Given that these two factors are already reasons for preventing ransomware payments, it will be interesting to see if other "blocks" are specified. In any event, the proposal suggests that if a proposed payment is not blocked, then the victim organisation has authority on whether to proceed with the payment.
In general, this proposal received diverse opinions, with no clear positive or negative consensus emerging. It is clear that further development of the plans will be required, but a review of responses provides some perspective on the shape that the final regime may take.
An economy-wide payment prevention regime for all organisations and individuals was identified as the marginally preferred and most effective option. Threshold-based options or regimes excluding individuals were identified as risky due to the possible exploitation of loopholes or criminals altering their methods to target out-of-scope organisations. Some respondents did express concern over the ability of operational agencies to implement an economy-wide payment prevention regime, in particular due to the time sensitivities associated with ransomware.
Regarding the operation of the regime for organisations, the popular view was that an organisation itself (as opposed a named individual or both) should be considered responsible for compliance. Furthermore, a majority concurred that any compliance measures ought to be tailored to organisations and individuals via multiple factors such as organisational size and type, risk profiles, and resource accessibility.
For those who fail to comply with the regime, a similar majority felt this should be approached in the same manner as compliance measures, with any penalties commensurate with the type of victims and their resources.
Proposal 3: Mandatory reporting regime for ransomware incidents
Following Australia recently becoming the first country to introduce a mandatory ransomware reporting regime, it is unsurprising that other nations such as the UK are looking to follow suit, particularly in light of recent high-profile incidents involving major retailers.

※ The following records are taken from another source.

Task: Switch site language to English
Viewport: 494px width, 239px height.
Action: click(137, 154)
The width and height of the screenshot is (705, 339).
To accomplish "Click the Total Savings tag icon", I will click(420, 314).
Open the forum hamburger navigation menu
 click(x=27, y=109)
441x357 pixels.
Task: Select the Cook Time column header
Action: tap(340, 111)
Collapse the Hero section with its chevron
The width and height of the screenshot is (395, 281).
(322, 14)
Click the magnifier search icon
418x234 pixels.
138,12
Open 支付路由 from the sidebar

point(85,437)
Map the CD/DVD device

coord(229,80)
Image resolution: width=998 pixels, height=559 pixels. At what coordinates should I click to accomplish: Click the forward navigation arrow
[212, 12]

The UK proposal would require suspected victims of ransomware to provide the Government with an initial report of key details within 72 hours, and an in-depth report within 28 days.
The introduction of a mandatory reporting regime was favoured by respondents over the existing voluntary regime, which was considered to be far less effective at increasing the Government's ability to understand and tackle the ransomware threat.

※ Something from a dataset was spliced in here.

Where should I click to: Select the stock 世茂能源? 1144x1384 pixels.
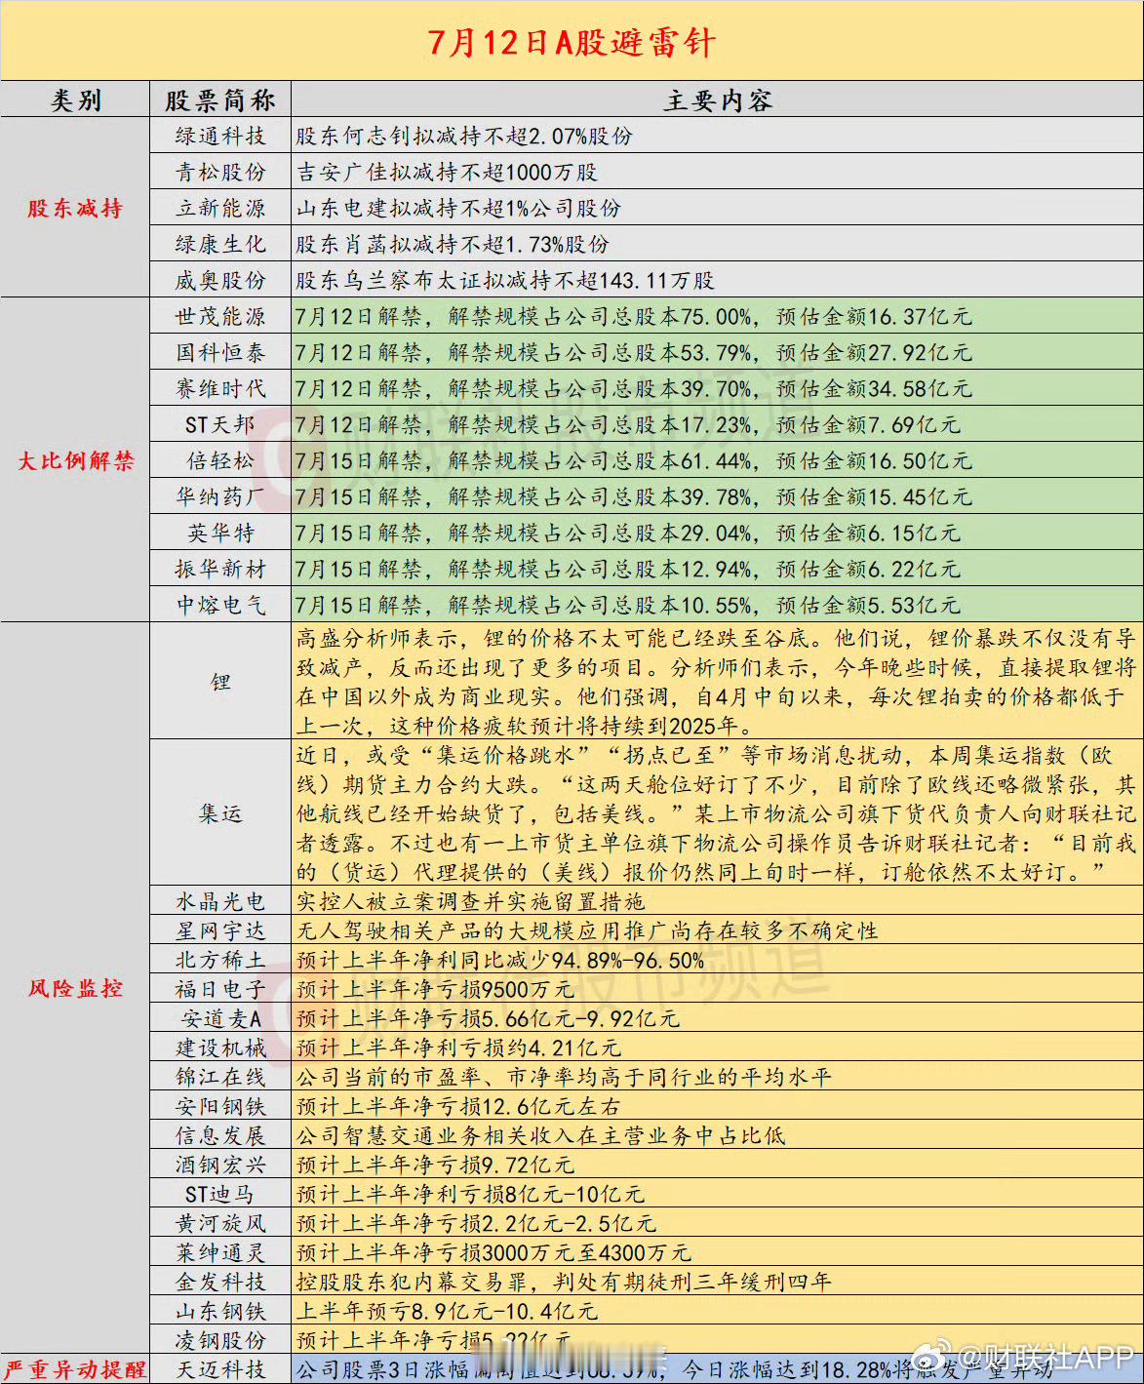[218, 315]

In terms of the nature of a mandatory regime, an economy-wide model was again favoured over threshold-based options or regimes excluding individuals.
Civil penalties were considered the most appropriate approach to dealing with non-compliance, again tailored dependent on the victim. The 72 hour reporting period received widespread approval, albeit some respondents queried whether the initial priority following an attack should be containment.
The consultation did question whether the reporting regime should apply to all cyber incidents including phishing and hacking. A large proportion of respondents disagreed.
What next?
As noted above, the Government acknowledged that a number of key issues require clarification such as the prospect of the targeted ban having extraterritorial effect and the inclusion of supply chains. The financial sector will also need clarity of its potential liability in the event of being asked to process potentially illegal payments on behalf of victim organisations (either under the targeted ban or ransomware payment prevention regime).
We expect that technical discussions with interested parties will need to be undertaken before updated proposals are published, and we will continue to monitor and report on developments.